2. The automated detection method based on ATP fluorescence detection according to claim 1, characterized in that, By combining a machine learning model trained on a large amount of historical detection data, the rate of change of fluorescence signal intensity is predicted to generate a preliminary predicted value of ATP concentration in the sample. Simultaneously, the model effectively corrects for detection bias caused by batch-to-batch reagent differences, generating a corrected preliminary concentration prediction value, including: By combining a machine learning model trained on a large amount of historical detection data, the rate of change of fluorescence signal intensity of the effective change portion is predicted to generate a preliminary predicted value of ATP concentration in the sample to be tested. In the machine learning model, the preliminary concentration prediction of ATP in the test sample is corrected based on the differences in fluorescence response characteristics between different reagent batches in historical data, so as to generate a corrected preliminary concentration prediction value, thereby reducing the impact of reagent batch differences on the test results and improving the accuracy and consistency of the test results.
3. The automated detection method based on ATP fluorescence detection according to claim 2, characterized in that, The time-series data based on the fluorescence signal intensity change rate is used, and an adaptive threshold algorithm is applied to dynamically set a threshold to distinguish between the effective change portion and the noise portion of the signal, thereby obtaining the fluorescence signal intensity change rate of the effective change portion, including: Using the time series data of the fluorescence signal intensity change rate, the statistical characteristics of the time series data of the fluorescence signal intensity change rate, including the mean and standard deviation, are calculated to obtain the basic parameters; Based on the aforementioned basic parameters, an adaptive thresholding algorithm is applied to dynamically calculate the threshold at each time point to obtain a dynamic threshold. The threshold at each time point can be adjusted as the time series data fluctuates, so as to adaptively identify the effective changing part and the noise part in the signal. Based on the dynamically calculated threshold for each time point, the time series data of the fluorescence signal intensity change rate is filtered to remove data points below the threshold, which are considered to be noise, thus obtaining the preliminary filtered fluorescence signal intensity change rate. Data points that are higher than or equal to the dynamic threshold are retained, and these data points are considered to represent the effective change portion of the signal. The fluorescence signal intensity change rate of the effective change portion is generated from the fluorescence signal intensity change rate after the initial screening.
4. The automated detection method based on ATP fluorescence detection according to claim 1, characterized in that, The process involves implementing a dynamic range expansion algorithm based on the corrected preliminary concentration prediction value to automatically adjust fluorescence detection parameters to adapt to ATP detection requirements within different concentration ranges, re-detecting and optimizing the fluorescence signal to obtain the final optimized detection result.
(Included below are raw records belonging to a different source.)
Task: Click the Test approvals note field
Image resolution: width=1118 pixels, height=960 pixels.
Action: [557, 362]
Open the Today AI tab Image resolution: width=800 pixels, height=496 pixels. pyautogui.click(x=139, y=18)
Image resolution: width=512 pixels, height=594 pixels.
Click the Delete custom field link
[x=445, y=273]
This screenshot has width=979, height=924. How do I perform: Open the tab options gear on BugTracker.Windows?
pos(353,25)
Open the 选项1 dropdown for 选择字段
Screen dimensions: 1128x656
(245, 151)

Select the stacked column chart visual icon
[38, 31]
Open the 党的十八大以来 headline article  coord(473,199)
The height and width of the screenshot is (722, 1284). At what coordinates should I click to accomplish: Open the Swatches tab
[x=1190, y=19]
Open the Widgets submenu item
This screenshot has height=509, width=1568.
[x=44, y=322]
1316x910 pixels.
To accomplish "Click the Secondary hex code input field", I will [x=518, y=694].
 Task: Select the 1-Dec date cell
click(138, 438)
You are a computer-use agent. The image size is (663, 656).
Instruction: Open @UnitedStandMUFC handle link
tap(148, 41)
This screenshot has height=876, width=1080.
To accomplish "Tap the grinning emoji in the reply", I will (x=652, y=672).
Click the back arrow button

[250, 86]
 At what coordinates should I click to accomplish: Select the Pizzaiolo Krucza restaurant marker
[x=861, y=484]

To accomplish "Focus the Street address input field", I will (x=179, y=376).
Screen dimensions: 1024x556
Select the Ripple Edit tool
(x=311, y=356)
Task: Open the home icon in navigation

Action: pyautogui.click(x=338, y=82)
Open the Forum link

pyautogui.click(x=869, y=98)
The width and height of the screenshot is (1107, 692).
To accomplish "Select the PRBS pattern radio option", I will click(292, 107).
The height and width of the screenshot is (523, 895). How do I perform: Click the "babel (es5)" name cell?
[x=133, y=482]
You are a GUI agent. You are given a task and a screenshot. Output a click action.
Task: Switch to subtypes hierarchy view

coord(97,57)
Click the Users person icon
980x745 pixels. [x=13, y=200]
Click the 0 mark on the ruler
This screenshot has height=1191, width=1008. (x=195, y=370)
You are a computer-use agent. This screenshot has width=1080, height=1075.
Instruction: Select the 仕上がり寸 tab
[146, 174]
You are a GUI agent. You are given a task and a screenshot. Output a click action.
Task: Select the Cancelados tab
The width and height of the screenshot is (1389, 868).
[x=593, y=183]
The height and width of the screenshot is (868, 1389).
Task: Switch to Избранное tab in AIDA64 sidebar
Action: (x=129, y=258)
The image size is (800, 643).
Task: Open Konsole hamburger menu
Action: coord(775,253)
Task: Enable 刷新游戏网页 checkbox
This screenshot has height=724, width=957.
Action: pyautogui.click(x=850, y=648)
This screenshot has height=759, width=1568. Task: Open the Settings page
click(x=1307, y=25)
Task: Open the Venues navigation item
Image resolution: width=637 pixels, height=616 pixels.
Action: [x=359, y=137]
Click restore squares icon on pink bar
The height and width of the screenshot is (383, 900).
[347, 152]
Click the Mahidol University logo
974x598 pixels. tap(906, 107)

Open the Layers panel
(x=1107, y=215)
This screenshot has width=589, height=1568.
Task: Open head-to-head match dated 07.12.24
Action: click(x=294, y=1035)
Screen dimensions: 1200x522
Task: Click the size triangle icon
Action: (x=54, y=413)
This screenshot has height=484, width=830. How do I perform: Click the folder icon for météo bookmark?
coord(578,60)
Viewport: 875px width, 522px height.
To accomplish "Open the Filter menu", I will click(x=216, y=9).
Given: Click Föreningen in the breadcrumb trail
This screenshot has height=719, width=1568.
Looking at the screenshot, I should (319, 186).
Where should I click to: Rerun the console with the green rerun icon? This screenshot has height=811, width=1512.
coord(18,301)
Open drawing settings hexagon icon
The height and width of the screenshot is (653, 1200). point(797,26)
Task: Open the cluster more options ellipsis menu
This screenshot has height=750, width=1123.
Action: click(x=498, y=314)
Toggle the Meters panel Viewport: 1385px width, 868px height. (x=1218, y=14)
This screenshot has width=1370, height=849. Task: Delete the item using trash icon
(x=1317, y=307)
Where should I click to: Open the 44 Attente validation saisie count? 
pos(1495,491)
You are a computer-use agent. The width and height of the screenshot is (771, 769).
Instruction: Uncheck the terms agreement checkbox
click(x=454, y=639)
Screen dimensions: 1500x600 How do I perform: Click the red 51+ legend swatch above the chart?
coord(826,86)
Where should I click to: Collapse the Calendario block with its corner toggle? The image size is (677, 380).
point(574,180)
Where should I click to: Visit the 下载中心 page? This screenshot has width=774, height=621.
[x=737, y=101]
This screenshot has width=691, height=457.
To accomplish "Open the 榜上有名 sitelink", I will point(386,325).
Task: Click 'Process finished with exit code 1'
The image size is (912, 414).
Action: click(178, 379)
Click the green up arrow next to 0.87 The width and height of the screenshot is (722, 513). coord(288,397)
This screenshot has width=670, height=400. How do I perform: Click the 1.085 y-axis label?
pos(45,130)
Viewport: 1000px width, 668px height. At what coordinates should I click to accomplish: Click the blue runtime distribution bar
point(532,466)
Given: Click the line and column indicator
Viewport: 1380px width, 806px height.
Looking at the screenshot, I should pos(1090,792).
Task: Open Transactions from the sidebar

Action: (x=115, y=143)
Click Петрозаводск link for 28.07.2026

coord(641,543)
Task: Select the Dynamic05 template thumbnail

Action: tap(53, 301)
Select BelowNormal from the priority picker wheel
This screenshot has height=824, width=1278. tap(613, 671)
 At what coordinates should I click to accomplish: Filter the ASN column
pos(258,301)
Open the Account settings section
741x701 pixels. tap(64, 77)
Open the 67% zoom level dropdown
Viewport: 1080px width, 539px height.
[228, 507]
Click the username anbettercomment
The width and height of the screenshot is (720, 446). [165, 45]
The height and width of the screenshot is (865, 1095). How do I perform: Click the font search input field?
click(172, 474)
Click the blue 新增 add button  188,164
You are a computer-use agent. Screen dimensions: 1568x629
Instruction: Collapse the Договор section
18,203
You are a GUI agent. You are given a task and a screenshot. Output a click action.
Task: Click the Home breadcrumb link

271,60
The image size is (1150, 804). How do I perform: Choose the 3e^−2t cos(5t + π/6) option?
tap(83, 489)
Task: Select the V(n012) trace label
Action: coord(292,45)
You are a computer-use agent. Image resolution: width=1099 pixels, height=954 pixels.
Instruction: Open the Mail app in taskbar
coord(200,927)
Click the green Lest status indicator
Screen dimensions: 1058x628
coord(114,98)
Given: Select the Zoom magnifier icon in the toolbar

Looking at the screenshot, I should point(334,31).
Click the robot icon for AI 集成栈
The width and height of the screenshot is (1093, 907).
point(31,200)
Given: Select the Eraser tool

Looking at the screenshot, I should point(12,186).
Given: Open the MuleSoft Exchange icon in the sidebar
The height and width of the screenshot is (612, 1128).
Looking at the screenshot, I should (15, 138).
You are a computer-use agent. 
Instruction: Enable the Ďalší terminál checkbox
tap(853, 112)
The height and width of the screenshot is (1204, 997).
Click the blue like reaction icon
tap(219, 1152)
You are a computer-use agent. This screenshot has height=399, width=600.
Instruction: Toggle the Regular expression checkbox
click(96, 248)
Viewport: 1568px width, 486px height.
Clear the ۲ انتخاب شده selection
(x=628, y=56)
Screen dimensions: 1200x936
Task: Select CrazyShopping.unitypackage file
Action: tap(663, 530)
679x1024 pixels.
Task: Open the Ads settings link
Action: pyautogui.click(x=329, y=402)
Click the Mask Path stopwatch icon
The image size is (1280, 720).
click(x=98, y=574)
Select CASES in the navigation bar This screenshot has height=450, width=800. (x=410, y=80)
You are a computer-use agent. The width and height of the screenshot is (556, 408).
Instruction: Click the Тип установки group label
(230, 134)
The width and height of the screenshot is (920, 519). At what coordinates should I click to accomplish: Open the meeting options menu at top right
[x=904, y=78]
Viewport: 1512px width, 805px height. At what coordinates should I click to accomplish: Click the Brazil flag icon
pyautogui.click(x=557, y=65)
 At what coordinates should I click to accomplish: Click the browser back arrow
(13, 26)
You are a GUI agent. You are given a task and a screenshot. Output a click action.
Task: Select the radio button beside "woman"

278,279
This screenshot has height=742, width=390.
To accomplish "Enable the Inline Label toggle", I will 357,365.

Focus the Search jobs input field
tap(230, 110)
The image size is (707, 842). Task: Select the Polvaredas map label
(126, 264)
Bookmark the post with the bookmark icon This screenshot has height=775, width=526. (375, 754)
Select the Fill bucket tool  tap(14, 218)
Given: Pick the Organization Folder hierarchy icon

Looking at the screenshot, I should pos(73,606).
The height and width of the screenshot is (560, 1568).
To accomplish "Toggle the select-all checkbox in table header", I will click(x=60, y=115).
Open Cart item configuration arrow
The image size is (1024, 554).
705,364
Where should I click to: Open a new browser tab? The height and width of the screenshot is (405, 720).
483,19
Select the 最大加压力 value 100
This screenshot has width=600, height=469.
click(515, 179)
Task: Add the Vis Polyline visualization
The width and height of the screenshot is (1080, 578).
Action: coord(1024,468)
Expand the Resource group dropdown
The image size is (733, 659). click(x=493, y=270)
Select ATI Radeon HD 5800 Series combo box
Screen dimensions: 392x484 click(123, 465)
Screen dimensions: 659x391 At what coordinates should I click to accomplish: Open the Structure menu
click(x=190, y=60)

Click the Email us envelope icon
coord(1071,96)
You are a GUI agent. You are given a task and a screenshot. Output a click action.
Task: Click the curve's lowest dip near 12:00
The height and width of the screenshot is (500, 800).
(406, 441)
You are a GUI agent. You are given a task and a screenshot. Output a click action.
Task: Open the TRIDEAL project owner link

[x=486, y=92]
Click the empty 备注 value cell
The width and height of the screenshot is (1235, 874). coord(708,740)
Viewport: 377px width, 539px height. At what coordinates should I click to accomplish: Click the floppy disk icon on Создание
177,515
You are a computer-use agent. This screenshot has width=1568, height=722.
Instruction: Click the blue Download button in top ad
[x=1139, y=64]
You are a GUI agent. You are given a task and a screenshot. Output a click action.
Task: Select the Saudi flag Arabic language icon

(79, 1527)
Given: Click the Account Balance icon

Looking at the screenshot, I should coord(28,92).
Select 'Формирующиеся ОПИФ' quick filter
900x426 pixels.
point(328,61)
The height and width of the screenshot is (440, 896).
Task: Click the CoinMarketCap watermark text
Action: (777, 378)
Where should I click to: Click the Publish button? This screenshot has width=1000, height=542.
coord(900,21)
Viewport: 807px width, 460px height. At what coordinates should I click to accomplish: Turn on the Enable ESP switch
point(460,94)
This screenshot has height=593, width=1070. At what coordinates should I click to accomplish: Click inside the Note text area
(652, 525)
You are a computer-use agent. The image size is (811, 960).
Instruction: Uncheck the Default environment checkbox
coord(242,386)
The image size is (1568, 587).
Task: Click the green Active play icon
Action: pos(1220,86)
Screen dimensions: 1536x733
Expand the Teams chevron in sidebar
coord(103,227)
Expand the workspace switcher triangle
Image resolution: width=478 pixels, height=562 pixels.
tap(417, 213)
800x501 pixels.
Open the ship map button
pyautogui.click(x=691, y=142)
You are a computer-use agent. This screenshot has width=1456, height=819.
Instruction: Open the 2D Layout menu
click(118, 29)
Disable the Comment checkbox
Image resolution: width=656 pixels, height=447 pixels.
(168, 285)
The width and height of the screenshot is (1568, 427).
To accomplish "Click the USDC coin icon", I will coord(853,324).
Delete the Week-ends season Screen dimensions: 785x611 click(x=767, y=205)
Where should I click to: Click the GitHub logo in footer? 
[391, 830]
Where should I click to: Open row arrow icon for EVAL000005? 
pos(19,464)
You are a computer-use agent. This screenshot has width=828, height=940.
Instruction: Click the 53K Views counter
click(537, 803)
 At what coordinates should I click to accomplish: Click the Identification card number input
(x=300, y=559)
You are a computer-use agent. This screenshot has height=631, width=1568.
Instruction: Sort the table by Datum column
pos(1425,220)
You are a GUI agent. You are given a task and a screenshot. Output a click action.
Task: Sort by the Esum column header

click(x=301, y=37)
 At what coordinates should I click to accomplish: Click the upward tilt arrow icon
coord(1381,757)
This ensures that detection accuracy is not limited by changes in sample concentration. The process includes: Using the preliminary predicted concentration of ATP in the sample to be tested, the preliminary predicted concentration is evaluated to obtain the approximate concentration range of ATP in the sample to be tested. Based on the approximate concentration range of ATP in the sample to be tested, a corresponding dynamic range expansion algorithm is selected, and the fluorescence detection parameters are selected and adjusted to determine the appropriate exposure time and gain settings for the current concentration range. Based on the operating parameters, the operating state of the high-sensitivity photomultiplier tube is automatically adjusted, and the fluorescence signal intensity of the mixture is re-detected to obtain the fluorescence signal under optimized detection conditions. Using the fluorescence signal under the optimized detection conditions, digital signal processing technology is applied again to eliminate environmental interference noise, improve the signal-to-noise ratio, and generate a further optimized fluorescence signal. Based on the further optimized fluorescence signal, the adaptive threshold algorithm and machine learning model are applied again to predict the rate of change of fluorescence signal intensity, generating the final optimized detection result and ensuring that the detection accuracy is not limited by the change of sample concentration.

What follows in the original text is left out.